I need help with this question:

Let $f: X \to Y$ be a function, and let $A$ be a subset of $X$. Why are the sets $A$ and $f^{-1}(f(A))$ not necessarily equal? Under what conditions are they equal?



Consider the function $f:\{1,2,3\}\rightarrow\{2,3,4\}, f(1)=2, f(2)=f(3)=3$ and let $A=\{1,2\}\subseteq\{1,2,3\}$.

$f(A)=f(\{1,2\})=\{2,3\}\implies f^{-1}(f(A))=f^{-1}(\{2,3\})=\{1,2,3\}\neq\{1,2\}=A$

We define the direct image of $A\subseteq X$ as $f(A)=\{f(x): x\in A\}$ and the inverse image of $B\subseteq Y$ as $f^{-1}(B)=\{x: x\in X, f(x)\in B \}$. Clearly, the inverse image of $f(A)$, that is $f^{-1}(f(A)),$ contains all the elements of $A$ as $f(x)\in f(A),\ \forall x\in A$. This means $A\subseteq f^{-1}(f(A))$. But this is not to say that $f^{-1}(f(A))$ contains only the elements of $A$. If $\exists\ y\in X-A$ such that $f(y)\in f(A)$, then $y\in f^{-1}(f(A))$ but $y\notin A$.

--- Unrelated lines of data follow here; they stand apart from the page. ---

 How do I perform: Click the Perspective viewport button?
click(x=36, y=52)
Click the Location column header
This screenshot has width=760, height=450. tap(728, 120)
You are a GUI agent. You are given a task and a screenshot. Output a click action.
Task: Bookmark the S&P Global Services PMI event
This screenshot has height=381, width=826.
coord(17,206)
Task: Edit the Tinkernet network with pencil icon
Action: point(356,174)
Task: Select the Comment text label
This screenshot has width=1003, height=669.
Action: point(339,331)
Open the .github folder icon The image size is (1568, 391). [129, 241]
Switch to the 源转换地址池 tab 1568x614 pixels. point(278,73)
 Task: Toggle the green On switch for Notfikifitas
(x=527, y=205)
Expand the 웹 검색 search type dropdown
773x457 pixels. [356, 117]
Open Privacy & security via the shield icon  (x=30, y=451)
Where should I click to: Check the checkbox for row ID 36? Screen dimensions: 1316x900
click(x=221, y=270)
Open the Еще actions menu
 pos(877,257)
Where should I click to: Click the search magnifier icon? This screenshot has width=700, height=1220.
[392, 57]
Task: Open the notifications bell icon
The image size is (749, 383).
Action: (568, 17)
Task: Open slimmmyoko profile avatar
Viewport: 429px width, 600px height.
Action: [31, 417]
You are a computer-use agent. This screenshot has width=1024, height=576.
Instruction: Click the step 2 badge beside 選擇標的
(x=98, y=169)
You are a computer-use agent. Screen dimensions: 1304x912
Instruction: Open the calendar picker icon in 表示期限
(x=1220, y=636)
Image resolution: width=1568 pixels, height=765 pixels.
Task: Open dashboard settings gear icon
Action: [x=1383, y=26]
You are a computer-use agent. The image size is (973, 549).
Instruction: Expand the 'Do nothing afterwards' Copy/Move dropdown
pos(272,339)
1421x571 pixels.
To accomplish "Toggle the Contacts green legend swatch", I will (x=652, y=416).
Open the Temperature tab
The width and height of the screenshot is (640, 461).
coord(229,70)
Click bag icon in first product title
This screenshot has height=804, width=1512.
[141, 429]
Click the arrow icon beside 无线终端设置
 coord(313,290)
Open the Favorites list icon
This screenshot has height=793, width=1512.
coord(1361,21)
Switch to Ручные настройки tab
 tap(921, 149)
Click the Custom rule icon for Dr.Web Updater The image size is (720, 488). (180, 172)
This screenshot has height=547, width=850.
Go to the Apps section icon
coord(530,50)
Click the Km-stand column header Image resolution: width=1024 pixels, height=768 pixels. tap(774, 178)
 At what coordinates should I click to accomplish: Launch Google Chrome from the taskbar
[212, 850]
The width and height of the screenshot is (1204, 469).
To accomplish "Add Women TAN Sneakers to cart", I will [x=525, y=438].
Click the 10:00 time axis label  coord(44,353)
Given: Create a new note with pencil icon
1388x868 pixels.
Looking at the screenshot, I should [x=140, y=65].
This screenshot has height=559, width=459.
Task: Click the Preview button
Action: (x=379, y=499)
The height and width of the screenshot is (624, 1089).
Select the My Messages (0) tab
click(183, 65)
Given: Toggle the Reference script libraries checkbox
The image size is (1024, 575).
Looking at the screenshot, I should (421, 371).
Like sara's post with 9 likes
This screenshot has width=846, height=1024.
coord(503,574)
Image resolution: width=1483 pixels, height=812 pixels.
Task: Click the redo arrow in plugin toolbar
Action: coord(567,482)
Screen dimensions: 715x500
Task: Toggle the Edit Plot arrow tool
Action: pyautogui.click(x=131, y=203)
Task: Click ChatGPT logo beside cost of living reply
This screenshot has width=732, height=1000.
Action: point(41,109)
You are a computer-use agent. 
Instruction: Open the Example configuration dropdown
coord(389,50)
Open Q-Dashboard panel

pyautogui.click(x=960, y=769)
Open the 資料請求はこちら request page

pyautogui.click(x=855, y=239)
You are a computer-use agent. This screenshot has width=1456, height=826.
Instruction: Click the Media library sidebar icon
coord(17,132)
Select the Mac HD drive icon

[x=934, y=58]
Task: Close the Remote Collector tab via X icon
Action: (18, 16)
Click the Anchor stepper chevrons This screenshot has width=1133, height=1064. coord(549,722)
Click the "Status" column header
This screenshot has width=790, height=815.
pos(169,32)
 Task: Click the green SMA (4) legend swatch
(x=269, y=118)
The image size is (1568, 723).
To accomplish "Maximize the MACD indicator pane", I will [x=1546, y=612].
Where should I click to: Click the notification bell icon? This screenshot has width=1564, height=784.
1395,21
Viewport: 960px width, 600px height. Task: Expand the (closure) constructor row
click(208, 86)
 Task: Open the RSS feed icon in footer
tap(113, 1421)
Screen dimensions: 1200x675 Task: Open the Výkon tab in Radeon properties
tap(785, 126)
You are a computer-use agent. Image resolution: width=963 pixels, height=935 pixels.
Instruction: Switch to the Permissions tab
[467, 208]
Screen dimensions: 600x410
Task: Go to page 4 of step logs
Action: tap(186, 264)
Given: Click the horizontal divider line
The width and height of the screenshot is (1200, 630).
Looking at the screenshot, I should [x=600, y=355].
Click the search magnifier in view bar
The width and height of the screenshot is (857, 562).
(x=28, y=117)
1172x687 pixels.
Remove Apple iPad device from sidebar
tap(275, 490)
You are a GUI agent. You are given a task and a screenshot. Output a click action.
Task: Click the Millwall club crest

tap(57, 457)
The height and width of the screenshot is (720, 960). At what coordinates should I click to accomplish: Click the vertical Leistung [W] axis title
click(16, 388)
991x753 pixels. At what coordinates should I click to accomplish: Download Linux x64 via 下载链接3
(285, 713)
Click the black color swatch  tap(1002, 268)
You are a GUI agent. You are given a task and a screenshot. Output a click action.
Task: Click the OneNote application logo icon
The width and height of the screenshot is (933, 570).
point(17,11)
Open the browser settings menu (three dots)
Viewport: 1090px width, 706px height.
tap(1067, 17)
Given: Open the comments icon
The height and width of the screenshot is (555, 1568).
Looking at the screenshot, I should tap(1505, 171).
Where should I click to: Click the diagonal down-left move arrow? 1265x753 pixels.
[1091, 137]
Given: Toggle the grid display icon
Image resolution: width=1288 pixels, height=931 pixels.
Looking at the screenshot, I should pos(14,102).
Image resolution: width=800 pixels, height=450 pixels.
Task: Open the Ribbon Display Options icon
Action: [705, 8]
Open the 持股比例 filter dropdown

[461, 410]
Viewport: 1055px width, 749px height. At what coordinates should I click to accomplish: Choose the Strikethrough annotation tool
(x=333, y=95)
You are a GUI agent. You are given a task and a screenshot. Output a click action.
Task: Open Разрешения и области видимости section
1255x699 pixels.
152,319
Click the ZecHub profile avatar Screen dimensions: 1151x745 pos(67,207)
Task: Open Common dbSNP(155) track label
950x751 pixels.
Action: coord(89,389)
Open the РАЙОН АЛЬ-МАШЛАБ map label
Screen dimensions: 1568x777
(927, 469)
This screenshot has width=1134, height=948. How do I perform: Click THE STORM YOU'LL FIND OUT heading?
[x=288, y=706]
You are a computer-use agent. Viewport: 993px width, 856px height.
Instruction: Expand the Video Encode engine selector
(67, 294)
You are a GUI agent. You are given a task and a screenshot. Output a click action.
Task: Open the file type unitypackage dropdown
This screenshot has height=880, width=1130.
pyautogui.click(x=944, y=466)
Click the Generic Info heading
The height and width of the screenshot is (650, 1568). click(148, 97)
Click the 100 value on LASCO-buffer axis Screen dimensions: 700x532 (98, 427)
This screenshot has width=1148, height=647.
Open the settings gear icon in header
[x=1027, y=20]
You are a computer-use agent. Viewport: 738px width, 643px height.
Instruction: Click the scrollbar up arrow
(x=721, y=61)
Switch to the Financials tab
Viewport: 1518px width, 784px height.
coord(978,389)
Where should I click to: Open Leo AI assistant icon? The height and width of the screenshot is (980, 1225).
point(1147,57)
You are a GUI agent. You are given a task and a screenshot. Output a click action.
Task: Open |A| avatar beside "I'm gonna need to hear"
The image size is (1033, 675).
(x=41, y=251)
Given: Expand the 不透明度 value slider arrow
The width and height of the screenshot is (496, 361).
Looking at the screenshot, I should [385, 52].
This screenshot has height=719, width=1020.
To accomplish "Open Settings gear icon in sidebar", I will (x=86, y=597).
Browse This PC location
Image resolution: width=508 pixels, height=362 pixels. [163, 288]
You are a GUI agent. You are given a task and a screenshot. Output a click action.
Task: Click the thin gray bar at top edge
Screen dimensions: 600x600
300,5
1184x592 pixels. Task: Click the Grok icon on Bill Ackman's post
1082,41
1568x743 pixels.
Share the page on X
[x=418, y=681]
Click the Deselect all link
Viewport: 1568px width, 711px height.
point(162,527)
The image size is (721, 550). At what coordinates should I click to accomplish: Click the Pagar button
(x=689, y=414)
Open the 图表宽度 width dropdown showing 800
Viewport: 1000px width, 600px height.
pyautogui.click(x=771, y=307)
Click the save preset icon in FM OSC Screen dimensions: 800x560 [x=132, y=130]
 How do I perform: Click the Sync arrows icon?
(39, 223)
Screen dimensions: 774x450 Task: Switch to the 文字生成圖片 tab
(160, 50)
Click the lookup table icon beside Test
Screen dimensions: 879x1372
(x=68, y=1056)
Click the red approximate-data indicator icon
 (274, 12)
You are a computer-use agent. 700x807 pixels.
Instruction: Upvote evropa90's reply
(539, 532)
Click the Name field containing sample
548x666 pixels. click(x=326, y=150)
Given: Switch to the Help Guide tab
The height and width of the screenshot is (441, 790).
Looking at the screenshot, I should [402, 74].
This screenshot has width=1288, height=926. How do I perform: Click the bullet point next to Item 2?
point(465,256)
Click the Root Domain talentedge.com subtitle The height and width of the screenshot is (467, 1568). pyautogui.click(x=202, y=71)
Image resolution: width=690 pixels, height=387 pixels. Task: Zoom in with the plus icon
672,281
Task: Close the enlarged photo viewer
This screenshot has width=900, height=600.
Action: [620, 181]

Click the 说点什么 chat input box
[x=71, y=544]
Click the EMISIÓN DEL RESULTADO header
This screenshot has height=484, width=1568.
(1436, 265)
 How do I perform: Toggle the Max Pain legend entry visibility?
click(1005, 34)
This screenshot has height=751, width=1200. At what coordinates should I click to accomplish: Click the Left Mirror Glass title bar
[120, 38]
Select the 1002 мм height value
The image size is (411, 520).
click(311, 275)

The sufficient and necessary condition for $f^{-1}(f(A))=A,\ \forall A\subseteq X$, is that $f$ is injective. You already know from above that $A\subseteq f^{-1}(f(A))$. Can you prove the converse: $f^{-1}(f(A))\subseteq A,\forall A\subseteq X$ given $f$ is injective?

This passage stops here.